In a top-two primary, it would be more likely the business interests that support Gregoire would sufficiently fund a Gregoire-like candidate to take the second position - insuring them one or the other they could live with.
I think we're leaving out of the equation that campaign funding drives who makes it to the top.
In the absence of the necessity for two competing political idological parties to field a candidate, a predominately democratic Washington State would most likely find two democratic alternatives at the top of a top-two primary.
That would serve my political interests just fine - don't get me wrong.
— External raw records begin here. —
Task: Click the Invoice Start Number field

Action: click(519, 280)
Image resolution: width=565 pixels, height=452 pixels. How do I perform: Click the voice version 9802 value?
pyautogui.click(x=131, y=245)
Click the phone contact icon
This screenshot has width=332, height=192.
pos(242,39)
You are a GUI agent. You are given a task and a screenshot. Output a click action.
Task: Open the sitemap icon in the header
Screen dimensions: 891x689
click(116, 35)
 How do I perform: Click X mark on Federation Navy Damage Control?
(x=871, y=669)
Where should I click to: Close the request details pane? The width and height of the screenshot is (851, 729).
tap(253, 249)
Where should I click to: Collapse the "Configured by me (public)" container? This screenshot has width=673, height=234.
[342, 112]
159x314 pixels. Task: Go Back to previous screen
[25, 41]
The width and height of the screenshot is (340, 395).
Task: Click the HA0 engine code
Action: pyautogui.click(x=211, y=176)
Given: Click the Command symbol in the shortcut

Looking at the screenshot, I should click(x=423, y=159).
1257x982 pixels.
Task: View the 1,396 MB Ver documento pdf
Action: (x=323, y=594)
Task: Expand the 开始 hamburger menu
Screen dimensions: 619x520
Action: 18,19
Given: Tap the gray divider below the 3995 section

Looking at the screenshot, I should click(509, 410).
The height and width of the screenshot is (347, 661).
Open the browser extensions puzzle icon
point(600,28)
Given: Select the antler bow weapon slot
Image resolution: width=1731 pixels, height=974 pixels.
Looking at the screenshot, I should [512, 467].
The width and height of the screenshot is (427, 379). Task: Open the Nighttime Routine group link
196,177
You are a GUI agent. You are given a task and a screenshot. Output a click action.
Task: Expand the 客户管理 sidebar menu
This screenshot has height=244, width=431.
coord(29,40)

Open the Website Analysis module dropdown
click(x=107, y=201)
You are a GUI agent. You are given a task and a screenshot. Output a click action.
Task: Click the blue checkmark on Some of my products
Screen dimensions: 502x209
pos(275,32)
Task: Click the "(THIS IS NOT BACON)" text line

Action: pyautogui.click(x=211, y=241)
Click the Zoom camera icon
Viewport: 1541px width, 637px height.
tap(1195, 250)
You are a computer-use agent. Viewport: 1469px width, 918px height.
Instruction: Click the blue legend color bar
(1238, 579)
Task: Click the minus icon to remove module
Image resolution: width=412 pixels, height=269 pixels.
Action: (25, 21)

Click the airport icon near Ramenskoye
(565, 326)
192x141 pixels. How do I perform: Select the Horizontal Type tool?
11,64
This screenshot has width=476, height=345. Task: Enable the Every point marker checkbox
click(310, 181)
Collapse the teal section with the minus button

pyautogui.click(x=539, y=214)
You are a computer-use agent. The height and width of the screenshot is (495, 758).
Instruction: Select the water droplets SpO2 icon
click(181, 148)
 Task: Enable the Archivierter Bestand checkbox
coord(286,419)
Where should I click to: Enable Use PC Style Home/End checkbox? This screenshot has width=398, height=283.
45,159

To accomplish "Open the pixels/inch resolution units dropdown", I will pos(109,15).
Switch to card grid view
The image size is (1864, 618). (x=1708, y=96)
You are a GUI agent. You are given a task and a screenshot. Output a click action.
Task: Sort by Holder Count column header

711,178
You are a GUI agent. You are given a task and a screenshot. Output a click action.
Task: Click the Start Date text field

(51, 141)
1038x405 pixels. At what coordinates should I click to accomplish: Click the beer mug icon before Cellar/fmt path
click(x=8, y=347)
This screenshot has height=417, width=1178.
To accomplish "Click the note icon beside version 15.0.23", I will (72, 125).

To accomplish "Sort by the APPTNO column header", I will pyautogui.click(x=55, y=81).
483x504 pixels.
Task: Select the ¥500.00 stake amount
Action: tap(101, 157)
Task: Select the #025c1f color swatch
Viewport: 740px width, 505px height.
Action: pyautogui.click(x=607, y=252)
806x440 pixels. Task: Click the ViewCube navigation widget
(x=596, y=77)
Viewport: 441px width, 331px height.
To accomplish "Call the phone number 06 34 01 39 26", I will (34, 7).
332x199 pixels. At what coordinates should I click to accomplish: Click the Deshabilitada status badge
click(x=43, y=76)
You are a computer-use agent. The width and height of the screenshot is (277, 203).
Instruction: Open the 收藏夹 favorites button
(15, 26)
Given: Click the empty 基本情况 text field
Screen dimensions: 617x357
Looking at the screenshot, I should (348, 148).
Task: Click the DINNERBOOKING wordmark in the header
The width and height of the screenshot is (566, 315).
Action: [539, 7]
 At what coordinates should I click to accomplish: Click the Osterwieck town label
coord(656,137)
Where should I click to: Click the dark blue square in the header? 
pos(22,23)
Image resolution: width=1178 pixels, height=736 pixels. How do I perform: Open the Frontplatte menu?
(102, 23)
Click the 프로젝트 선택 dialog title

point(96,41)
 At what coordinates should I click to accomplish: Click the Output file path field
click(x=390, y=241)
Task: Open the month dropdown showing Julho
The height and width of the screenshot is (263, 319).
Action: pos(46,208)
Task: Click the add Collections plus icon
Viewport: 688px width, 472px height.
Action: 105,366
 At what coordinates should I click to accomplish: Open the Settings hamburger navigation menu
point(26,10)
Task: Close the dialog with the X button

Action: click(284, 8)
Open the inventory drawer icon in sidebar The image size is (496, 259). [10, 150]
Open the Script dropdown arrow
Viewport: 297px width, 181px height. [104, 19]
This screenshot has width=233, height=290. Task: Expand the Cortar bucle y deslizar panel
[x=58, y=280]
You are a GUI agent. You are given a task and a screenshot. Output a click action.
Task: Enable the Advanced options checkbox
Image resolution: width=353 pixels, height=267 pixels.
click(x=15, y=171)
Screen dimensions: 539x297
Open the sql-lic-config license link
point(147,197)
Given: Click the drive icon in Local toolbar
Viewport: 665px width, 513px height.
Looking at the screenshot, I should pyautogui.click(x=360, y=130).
But I think its bad for democracy to eliminate what little diversity the party system IMPOSES on the process by virtue of two distinct and competing ideological camps - including a distinctly minority interest like Washington's republican party.
It's another example of "deregulation" that looks good on paper and makes sense - until you consider how the power brokers with the bucks will pervert it to their best interests.
In the case of top-two, expect them to package and fund more similar candidates than they do now.
Posted by xcountrynomad
5:08 PM, Jul 14, 2008
The responses blaming the parties for taking their choices away are absolutely wrong. YOU took your own choices away. In Seattle- good luck voting for Democrat 1 and mirror image Democrat 2. In Grant County- good luck voting for Republican 1 and mirror Republican 2. That is what your general election will look like.
In addition, do you think the party bosses are going to put forth a quality candidate against an incumbent? They will be suppressing any challenge against their candidates. This is an incumbency protection election. Congratulations. Your blind anger with the political parties has gotten you more of the same- the same.
Posted by harry
8:24 PM, Jul 14, 2008
I agree with Hinton. Political parties have been incredibly destructive to Democracy in recent years, and they get worse and worse. Any elected official now has to hold two two jobs -- 1. Getting reelected by marching to the party's drum, and 2. If possible, doing what's right. It might interest most people to know that the founders of this country -- especially John Adams -- saw parties as something to be wary of.
Posted by Karl B
10:11 PM, Jul 14, 2008
The Top Two system pits the two candidates that are most representative of their districts. Ensuring that candidates reflect the basic principals of their constituents is more important than guaranteeing a contest between two ideological extremes.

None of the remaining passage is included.